The problem: Return each line of the data that follows exactly as it reads.

Record excerpts:
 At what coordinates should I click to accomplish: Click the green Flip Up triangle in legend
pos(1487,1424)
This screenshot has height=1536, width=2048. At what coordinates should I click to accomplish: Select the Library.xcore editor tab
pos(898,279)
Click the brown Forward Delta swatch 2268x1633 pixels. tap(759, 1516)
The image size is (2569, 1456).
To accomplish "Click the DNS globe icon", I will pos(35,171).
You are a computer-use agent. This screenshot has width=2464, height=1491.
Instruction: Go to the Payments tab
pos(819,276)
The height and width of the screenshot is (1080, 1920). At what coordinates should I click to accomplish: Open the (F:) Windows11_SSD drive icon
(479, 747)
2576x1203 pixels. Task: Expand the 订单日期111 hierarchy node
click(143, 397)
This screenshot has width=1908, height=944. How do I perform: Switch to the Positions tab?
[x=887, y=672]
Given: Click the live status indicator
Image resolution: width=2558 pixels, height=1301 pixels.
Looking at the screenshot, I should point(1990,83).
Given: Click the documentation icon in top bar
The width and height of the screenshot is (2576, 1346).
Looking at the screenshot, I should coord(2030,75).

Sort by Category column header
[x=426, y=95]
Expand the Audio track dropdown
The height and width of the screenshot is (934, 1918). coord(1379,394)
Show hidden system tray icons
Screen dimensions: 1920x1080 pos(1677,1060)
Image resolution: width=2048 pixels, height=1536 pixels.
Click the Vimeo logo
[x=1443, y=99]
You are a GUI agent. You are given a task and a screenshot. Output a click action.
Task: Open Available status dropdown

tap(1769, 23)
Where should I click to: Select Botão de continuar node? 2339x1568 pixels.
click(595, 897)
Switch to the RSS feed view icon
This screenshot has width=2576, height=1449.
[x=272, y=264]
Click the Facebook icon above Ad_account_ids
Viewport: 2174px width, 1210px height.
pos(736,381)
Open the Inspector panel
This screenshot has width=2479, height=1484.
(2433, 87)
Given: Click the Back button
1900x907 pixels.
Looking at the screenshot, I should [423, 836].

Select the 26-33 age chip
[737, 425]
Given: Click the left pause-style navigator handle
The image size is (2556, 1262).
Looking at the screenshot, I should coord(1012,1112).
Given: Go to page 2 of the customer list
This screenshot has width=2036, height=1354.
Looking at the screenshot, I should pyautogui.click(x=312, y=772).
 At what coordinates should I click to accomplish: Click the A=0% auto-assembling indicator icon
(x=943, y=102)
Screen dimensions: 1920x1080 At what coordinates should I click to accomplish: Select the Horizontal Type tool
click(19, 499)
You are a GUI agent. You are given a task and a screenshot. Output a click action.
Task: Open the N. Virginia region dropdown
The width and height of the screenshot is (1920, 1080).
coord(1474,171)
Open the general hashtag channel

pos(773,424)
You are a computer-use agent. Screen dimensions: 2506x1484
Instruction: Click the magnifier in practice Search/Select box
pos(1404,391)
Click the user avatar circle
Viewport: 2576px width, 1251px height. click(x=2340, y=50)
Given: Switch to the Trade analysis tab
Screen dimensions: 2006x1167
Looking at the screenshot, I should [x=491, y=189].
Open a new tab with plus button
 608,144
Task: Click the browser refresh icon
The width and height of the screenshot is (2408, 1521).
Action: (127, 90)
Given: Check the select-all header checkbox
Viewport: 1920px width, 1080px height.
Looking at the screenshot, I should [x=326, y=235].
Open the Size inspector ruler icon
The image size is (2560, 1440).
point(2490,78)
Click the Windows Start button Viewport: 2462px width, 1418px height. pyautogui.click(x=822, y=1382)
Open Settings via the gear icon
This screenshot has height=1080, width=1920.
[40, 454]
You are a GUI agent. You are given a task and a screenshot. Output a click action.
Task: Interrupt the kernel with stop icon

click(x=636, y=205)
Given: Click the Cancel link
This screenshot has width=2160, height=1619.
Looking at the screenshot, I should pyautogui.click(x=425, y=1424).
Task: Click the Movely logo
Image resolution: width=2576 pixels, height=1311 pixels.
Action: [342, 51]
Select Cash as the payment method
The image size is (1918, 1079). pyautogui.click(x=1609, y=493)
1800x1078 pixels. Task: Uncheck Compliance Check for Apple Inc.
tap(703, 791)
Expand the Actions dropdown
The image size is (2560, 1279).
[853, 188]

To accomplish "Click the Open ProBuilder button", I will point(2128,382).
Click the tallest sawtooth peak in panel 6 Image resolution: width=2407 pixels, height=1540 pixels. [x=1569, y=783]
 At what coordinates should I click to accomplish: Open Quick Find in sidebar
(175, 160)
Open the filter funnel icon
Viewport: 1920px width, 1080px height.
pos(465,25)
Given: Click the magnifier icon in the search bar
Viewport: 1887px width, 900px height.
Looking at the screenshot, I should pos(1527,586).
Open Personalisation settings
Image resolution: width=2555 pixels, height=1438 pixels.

Exercise result:
 At what coordinates should I click to accomplish: Click the green Flip Up triangle in legend
pos(1487,1424)
This screenshot has height=1536, width=2048. At what coordinates should I click to accomplish: Select the Library.xcore editor tab
pos(898,279)
Click the brown Forward Delta swatch 2268x1633 pixels. tap(759, 1516)
The image size is (2569, 1456).
To accomplish "Click the DNS globe icon", I will pos(35,171).
You are a computer-use agent. This screenshot has width=2464, height=1491.
Instruction: Go to the Payments tab
pos(819,276)
The height and width of the screenshot is (1080, 1920). At what coordinates should I click to accomplish: Open the (F:) Windows11_SSD drive icon
(479, 747)
2576x1203 pixels. Task: Expand the 订单日期111 hierarchy node
click(143, 397)
This screenshot has width=1908, height=944. How do I perform: Switch to the Positions tab?
[x=887, y=672]
Given: Click the live status indicator
Image resolution: width=2558 pixels, height=1301 pixels.
Looking at the screenshot, I should point(1990,83).
Given: Click the documentation icon in top bar
The width and height of the screenshot is (2576, 1346).
Looking at the screenshot, I should coord(2030,75).

Sort by Category column header
[x=426, y=95]
Expand the Audio track dropdown
The height and width of the screenshot is (934, 1918). coord(1379,394)
Show hidden system tray icons
Screen dimensions: 1920x1080 pos(1677,1060)
Image resolution: width=2048 pixels, height=1536 pixels.
Click the Vimeo logo
[x=1443, y=99]
You are a GUI agent. You are given a task and a screenshot. Output a click action.
Task: Open Available status dropdown

tap(1769, 23)
Where should I click to: Select Botão de continuar node? 2339x1568 pixels.
click(595, 897)
Switch to the RSS feed view icon
This screenshot has width=2576, height=1449.
[x=272, y=264]
Click the Facebook icon above Ad_account_ids
Viewport: 2174px width, 1210px height.
pos(736,381)
Open the Inspector panel
This screenshot has width=2479, height=1484.
(2433, 87)
Given: Click the Back button
1900x907 pixels.
Looking at the screenshot, I should [423, 836].

Select the 26-33 age chip
[737, 425]
Given: Click the left pause-style navigator handle
The image size is (2556, 1262).
Looking at the screenshot, I should coord(1012,1112).
Given: Go to page 2 of the customer list
This screenshot has width=2036, height=1354.
Looking at the screenshot, I should pyautogui.click(x=312, y=772).
 At what coordinates should I click to accomplish: Click the A=0% auto-assembling indicator icon
(x=943, y=102)
Screen dimensions: 1920x1080 At what coordinates should I click to accomplish: Select the Horizontal Type tool
click(19, 499)
You are a GUI agent. You are given a task and a screenshot. Output a click action.
Task: Open the N. Virginia region dropdown
The width and height of the screenshot is (1920, 1080).
coord(1474,171)
Open the general hashtag channel

pos(773,424)
You are a computer-use agent. Screen dimensions: 2506x1484
Instruction: Click the magnifier in practice Search/Select box
pos(1404,391)
Click the user avatar circle
Viewport: 2576px width, 1251px height. click(x=2340, y=50)
Given: Switch to the Trade analysis tab
Screen dimensions: 2006x1167
Looking at the screenshot, I should [x=491, y=189].
Open a new tab with plus button
 608,144
Task: Click the browser refresh icon
The width and height of the screenshot is (2408, 1521).
Action: (127, 90)
Given: Check the select-all header checkbox
Viewport: 1920px width, 1080px height.
Looking at the screenshot, I should [x=326, y=235].
Open the Size inspector ruler icon
The image size is (2560, 1440).
point(2490,78)
Click the Windows Start button Viewport: 2462px width, 1418px height. pyautogui.click(x=822, y=1382)
Open Settings via the gear icon
This screenshot has height=1080, width=1920.
[40, 454]
You are a GUI agent. You are given a task and a screenshot. Output a click action.
Task: Interrupt the kernel with stop icon

click(x=636, y=205)
Given: Click the Cancel link
This screenshot has width=2160, height=1619.
Looking at the screenshot, I should pyautogui.click(x=425, y=1424).
Task: Click the Movely logo
Image resolution: width=2576 pixels, height=1311 pixels.
Action: [342, 51]
Select Cash as the payment method
The image size is (1918, 1079). pyautogui.click(x=1609, y=493)
1800x1078 pixels. Task: Uncheck Compliance Check for Apple Inc.
tap(703, 791)
Expand the Actions dropdown
The image size is (2560, 1279).
[853, 188]

To accomplish "Click the Open ProBuilder button", I will point(2128,382).
Click the tallest sawtooth peak in panel 6 Image resolution: width=2407 pixels, height=1540 pixels. [x=1569, y=783]
 At what coordinates should I click to accomplish: Open Quick Find in sidebar
(175, 160)
Open the filter funnel icon
Viewport: 1920px width, 1080px height.
pos(465,25)
Given: Click the magnifier icon in the search bar
Viewport: 1887px width, 900px height.
Looking at the screenshot, I should pos(1527,586).
Open Personalisation settings
Image resolution: width=2555 pixels, height=1438 pixels.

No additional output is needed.